Below are some records; output exactly the lines from the line with "has width=1541, height=784." to the line with "has width=1411, height=481.", both ends kept, and nothing more.

══ GIVEN INFORMATION

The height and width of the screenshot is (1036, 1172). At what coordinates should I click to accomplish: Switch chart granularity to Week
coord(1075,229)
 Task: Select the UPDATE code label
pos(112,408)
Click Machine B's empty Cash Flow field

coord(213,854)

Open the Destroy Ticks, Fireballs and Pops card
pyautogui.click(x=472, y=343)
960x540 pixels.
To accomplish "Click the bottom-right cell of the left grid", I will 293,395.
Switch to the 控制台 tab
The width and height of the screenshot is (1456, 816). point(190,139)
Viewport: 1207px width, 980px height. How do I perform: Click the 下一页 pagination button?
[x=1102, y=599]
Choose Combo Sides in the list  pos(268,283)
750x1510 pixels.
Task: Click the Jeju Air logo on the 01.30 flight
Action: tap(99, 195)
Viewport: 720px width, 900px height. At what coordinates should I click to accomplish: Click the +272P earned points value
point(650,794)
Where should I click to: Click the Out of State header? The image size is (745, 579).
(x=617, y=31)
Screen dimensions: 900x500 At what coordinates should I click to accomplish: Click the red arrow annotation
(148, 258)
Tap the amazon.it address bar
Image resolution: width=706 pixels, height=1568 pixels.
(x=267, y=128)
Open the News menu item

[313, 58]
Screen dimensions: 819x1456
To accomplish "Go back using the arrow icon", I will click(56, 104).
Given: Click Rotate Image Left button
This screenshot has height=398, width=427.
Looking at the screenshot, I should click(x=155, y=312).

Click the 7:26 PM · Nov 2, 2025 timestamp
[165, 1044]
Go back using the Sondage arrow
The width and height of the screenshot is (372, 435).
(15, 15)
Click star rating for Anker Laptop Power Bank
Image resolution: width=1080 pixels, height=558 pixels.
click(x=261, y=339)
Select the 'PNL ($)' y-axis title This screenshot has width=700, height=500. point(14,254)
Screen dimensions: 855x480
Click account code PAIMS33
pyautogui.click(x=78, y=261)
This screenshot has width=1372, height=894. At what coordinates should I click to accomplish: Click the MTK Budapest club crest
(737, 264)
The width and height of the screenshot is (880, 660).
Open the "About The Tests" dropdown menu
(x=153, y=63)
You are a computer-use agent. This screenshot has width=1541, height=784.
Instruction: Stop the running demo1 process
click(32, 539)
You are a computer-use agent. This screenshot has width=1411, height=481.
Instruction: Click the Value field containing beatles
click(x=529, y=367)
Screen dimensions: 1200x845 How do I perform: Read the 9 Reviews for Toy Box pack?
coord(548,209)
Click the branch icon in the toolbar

════

EXERCISE RESULT:
You are a computer-use agent. This screenshot has width=1541, height=784.
Instruction: Stop the running demo1 process
click(32, 539)
You are a computer-use agent. This screenshot has width=1411, height=481.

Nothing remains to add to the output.